2. Air-Gapped Signing: Implement physically isolated environments for transaction signing that aren’t connected to the internet or general-purpose computing devices.

3. Multiple Verification Layers: Add independent verification mechanisms that operate outside the primary interface, such as:

Out-of-band confirmation channels
Hardware security modules (HSMs) with their own display and input mechanisms
Anomaly detection systems that can flag unusual transaction patterns

4. Advanced Threat Detection: Deploy systems capable of detecting sophisticated manipulation attempts, including:

Behavioral analytics that identify unusual patterns in user interactions
Content integrity verification for critical UI components
Runtime application self-protection (RASP) for web applications

5. Incident Response Planning: Develop and regularly test comprehensive response plans for various attack scenarios, including:

Procedures for rapid asset freezing and recovery
Communication templates and channels for stakeholder updates
Technical playbooks for identifying and containing various attack types

6. Regular Security Assessments: Conduct frequent penetration testing and security audits that specifically target:

Supply chain vulnerabilities
Frontend manipulation risks
Operational security practices

For Users

Asset Diversification: Avoid keeping large amounts of cryptocurrency on a single exchange, regardless of its reputation or security claims.
Hardware Wallets: Use hardware wallets for long-term storage of significant assets, ensuring that private keys never exist on internet-connected devices.
Transaction Verification: Verify transaction details through multiple channels before signing, especially for large transfers.
Security Awareness: Stay informed about evolving threats and best practices, including:

Understanding the security mechanisms of the platforms you use
Recognizing signs of potential compromise
Knowing how to respond if you suspect a security incident

5. Regular Audits: Periodically review your own security practices and update them as needed.

For the Broader Industry

Security Standards: Develop and adopt common security standards for cryptocurrency custodians and exchanges.
Information Sharing: Establish robust channels for sharing threat intelligence and coordinating responses to attacks.
Security Research: Invest in research to develop more secure transaction signing mechanisms that are resistant to frontend manipulation.
Education: Improve security education for both industry professionals and users.

Conclusion

The $1.5 billion Bybit hack represents a watershed moment for cryptocurrency security. It signals a shift from direct protocol exploits toward more sophisticated operational and supply chain attacks that manipulate legitimate security tools.
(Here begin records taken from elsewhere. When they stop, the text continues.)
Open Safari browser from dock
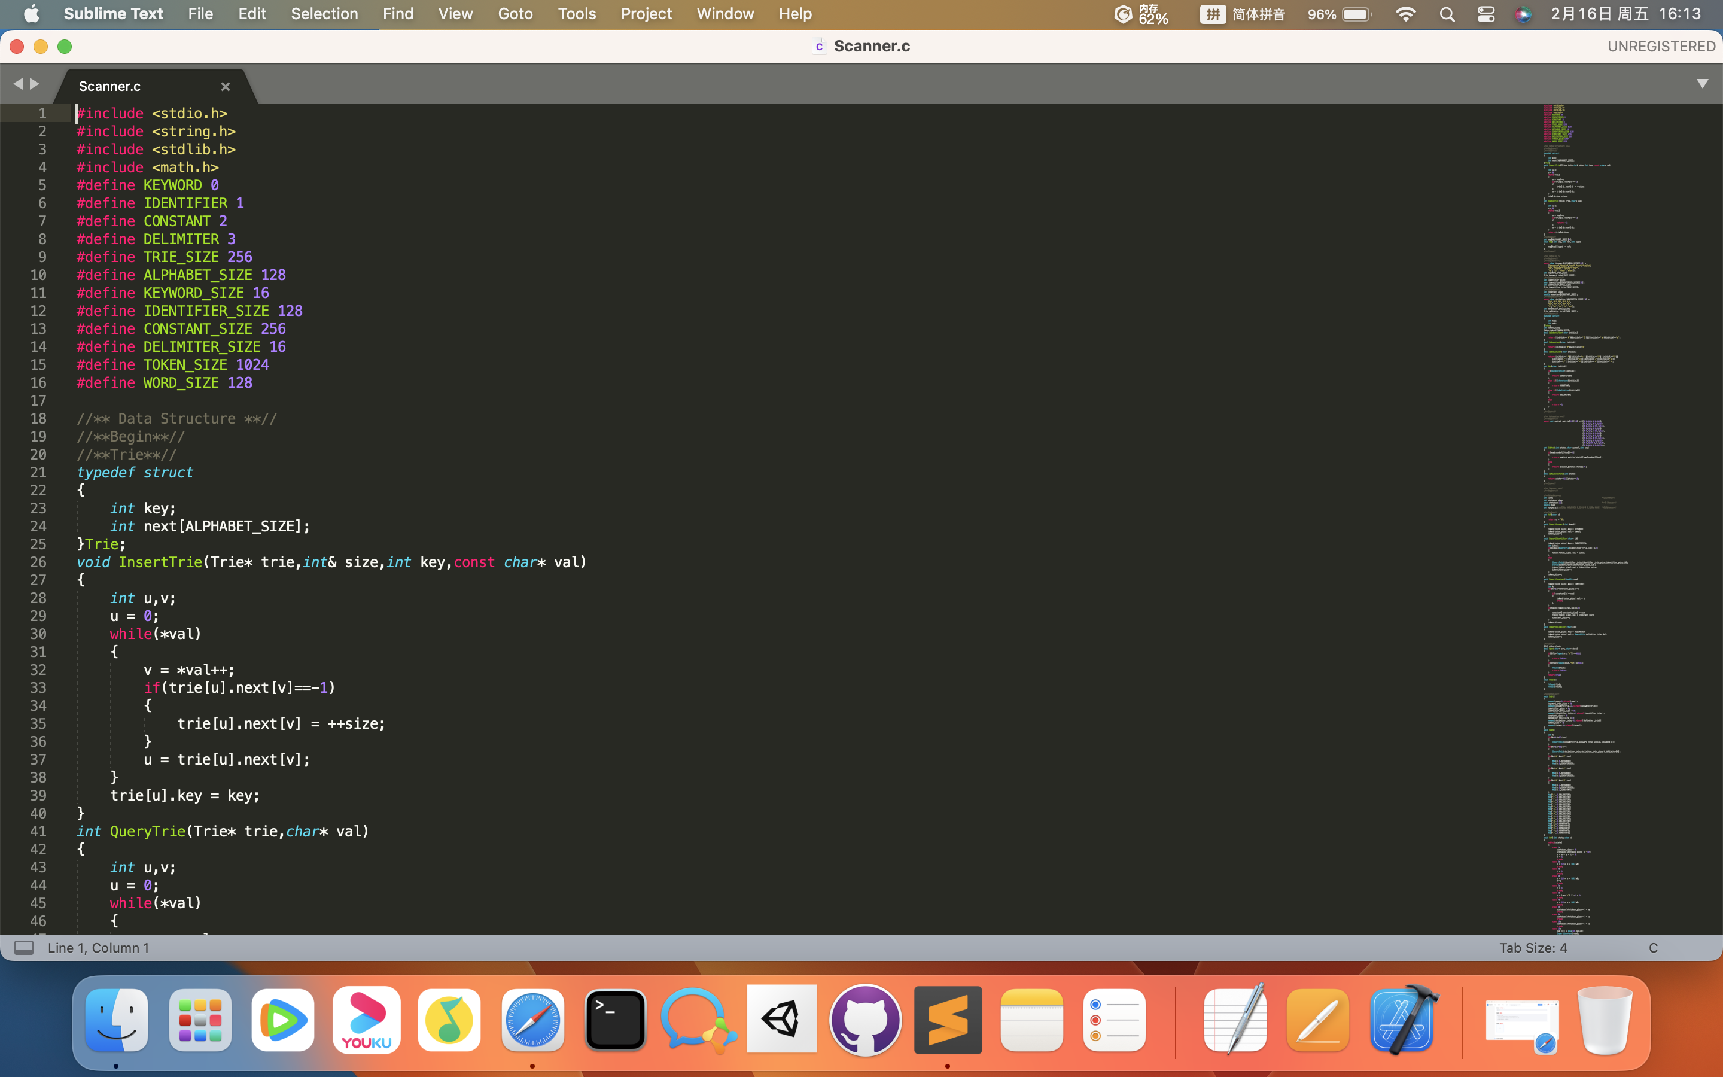This screenshot has width=1723, height=1077. point(533,1020)
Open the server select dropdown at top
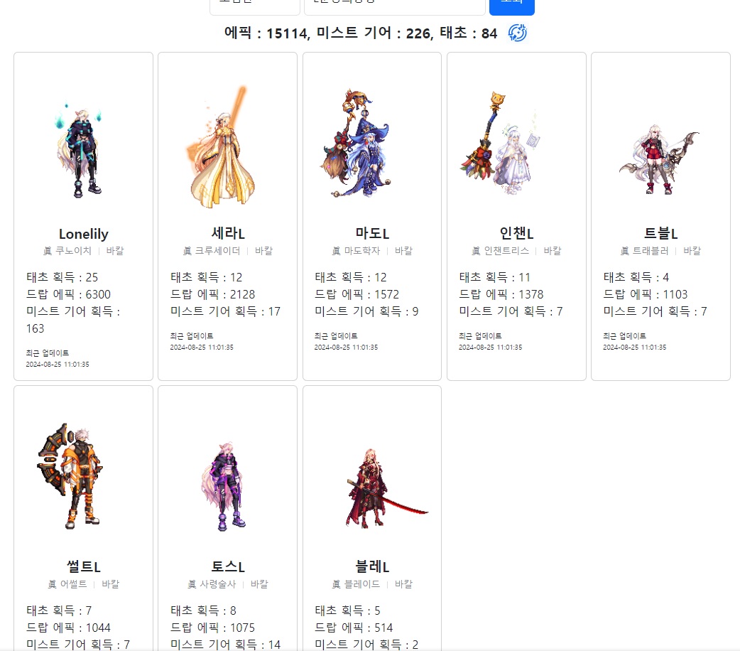Screen dimensions: 740x651 (x=254, y=6)
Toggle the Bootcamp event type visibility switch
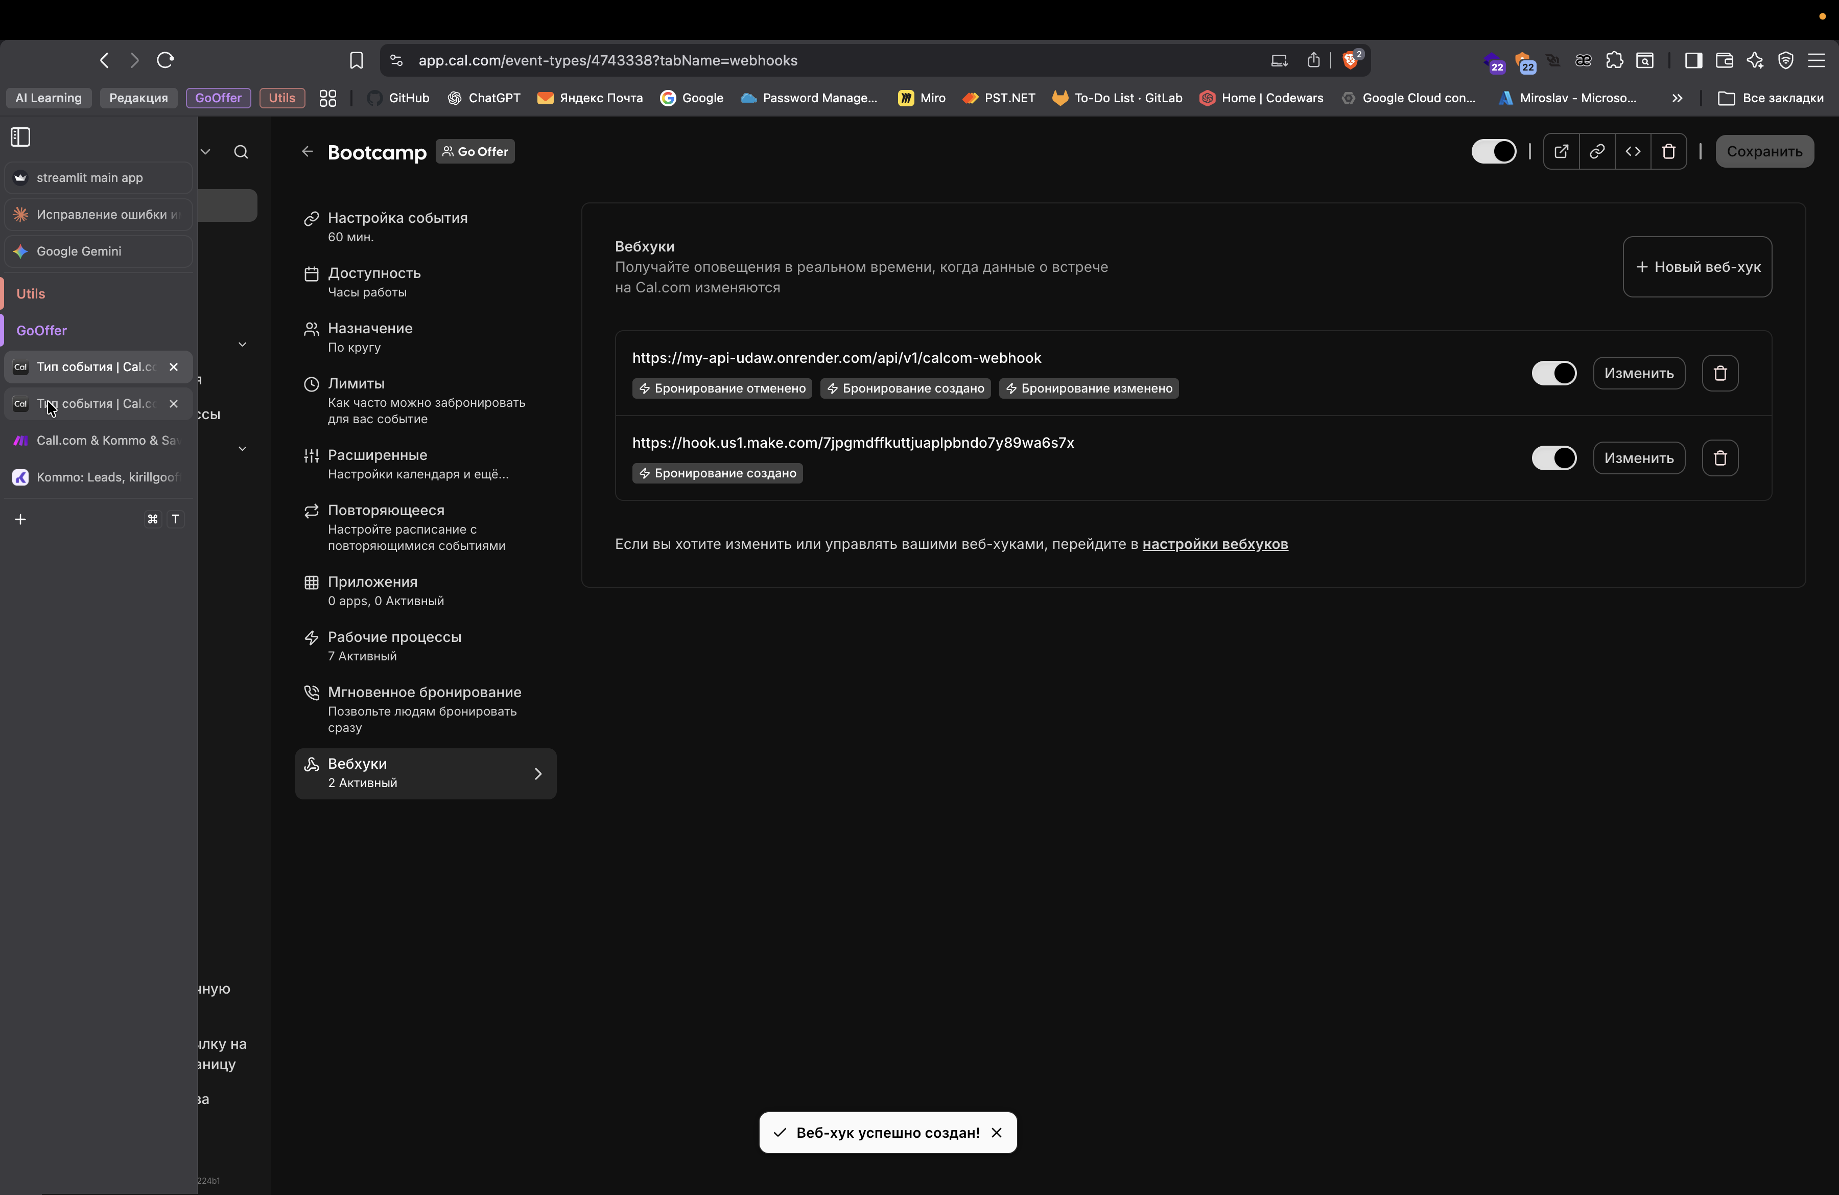 1493,152
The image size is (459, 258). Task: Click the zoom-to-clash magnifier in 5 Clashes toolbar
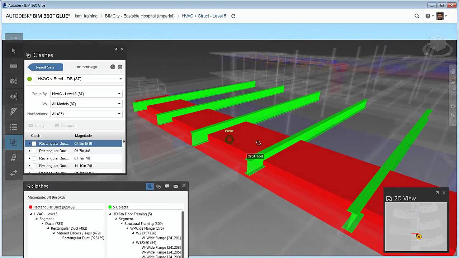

While the immediate response from Bybit and the broader industry demonstrates significant maturity, the incident underscores that cryptocurrency security must evolve beyond code-level protections to encompass comprehensive operational security frameworks.

This attack confirms what security researchers have long warned: as smart contract security improves, attackers will increasingly target the human and operational elements of cryptocurrency systems. The sophistication of the Bybit hack — combining supply chain compromise, frontend manipulation and smart contract exploitation — demonstrates that attackers are already adapting their techniques.

As North Korean state-sponsored actors and other sophisticated threat groups continue to refine their techniques, the cryptocurrency industry faces a critical challenge: developing security practices that can withstand not just technical exploits but also the manipulation of human operators and the compromise of trusted tools.

The next billion-dollar hack isn’t a matter of if, but when. The only question is: will the industry be ready?

This article synthesizes information from multiple sources including Bybit’s official statements, forensic reports from Sygnia and Verichains analyses from SlowMist and Trail of Bits and on-chain data. All factual claims are based on these reports.